Qatar’s relationship with the Islamic extremist groups

Zara Saleh
Zara Saleh

When the United Kingdom was forced to move its diplomatic mission from Kabul, it chose Qatar, as a long-time mediator between the West and the Taliban movement, and recently Qatar was the only country viewed as capable of coaxing the Taliban movement to stay engaged with the world. Added to that the UK government has relocated its embassy from Kabul to the Qatari capital Doha. On Thursday, British Foreign Secretary Dominic Raab visited the Qatari capital Doha and meet with Qatari Foreign Minister Sheikh Mohammed bin Abdulrahman Al-Thani.

He seeks Qatari mediation with the Taliban in purpose to secure a safe passage for the remaining UK nationals in Afghanistan and also the Afghan nationals who worked with the United Kingdom government as an interpreters and drivers during the last years. Similar steps have been done by the United States and other western countries to seek Qatari support as a trustworthy mediator with Taliban militants after the US withdraw from Afghanistan and the Taliban’s capturing the power.

The tiny Gulf state of Qatar’s significant role as a mediator between the Taliban and the West seeking influence in Afghanistan with evacuation has become a fact due to Qatar’s ties with the Taliban for decades. Moreover, Qatar was fostering Mullah Baradar, the expected leader of the new Afghanistan government before he was flown away to Kandahar from Doha with the Qatari Air Forces support when the Taliban take over the country. Since 2013 the Taliban movement has opened its office in Doha during Barack Obama’s administration.

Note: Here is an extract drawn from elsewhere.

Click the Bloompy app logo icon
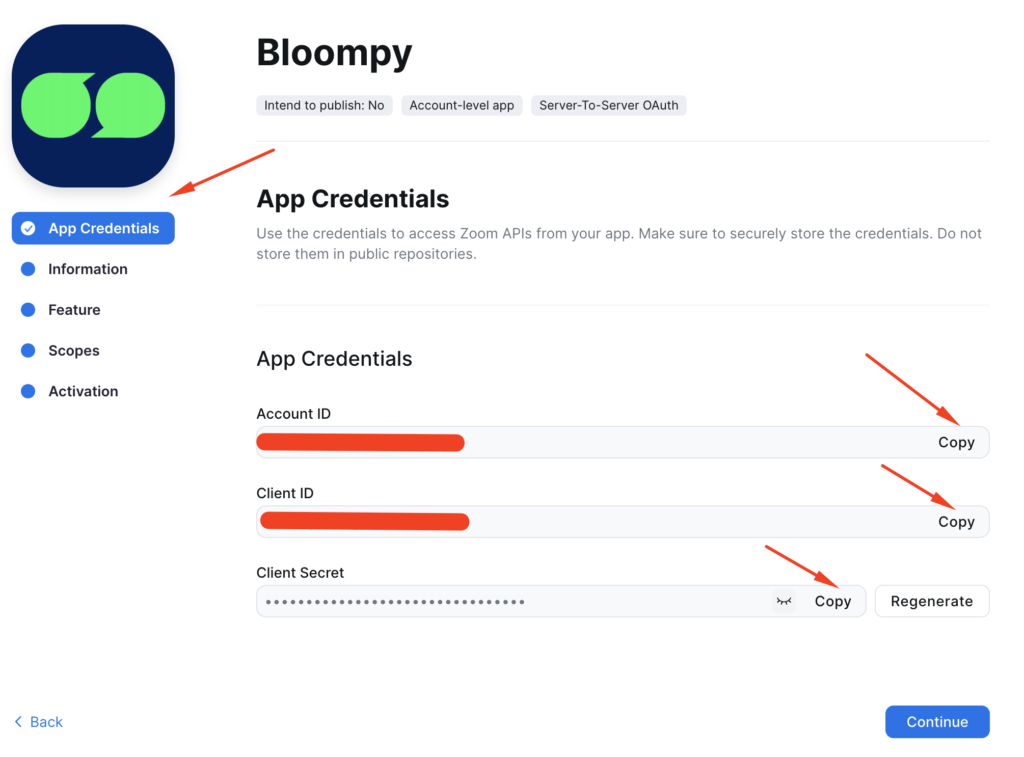Image resolution: width=1024 pixels, height=757 pixels. click(x=93, y=105)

The extremist leader of the Taliban Mullah Baradar was in peace negotiations with the United States that was fostered by Qatar as a mediator since 2017. As a result, both parties, the US and Taliban have signed an important peace agreement in Doha 2020 that ensures US national security and the withdraw of American troops from Afghanistan.

Now, after the fall of Kabul, the small Gulf state of Qatar has been put into a unique position due to Doha’s relationship with the Taliban. Such Qatari’s ties with the other Islamists groups such as Al-Qaeda and other extremists in the region is their main strategy to become a regional power with cooperation with Turkey’s President Racab Tayyip Erdogan. Both countries, Qatar and Turkey, are trying to secure Kabul’s international airport as Ankara is seeking to run the airport by securing it with the Turkish forces support. Qatar’s significant influence in Afghanistan has been shown through the Qatari-owned Al-Jazeera news channel that was given exclusive access on the ground to Taliban officials when they had been entering the Afghanistan capital of Kabul.

Simultaneously with Doha’s ties with the Taliban movement as presenting itself as a mediator, the tiny Gulf state of Qatar has been involved in several problematic issues in the region and has relations with such groups that identifying as terrorist organisations.

For instance, Doha has ties with the Sunni extremist movement of the Muslim Brotherhood and also has a good relationship with Iran that has been considered as another main source and supporter of many Shia militias terrorist groups across the region.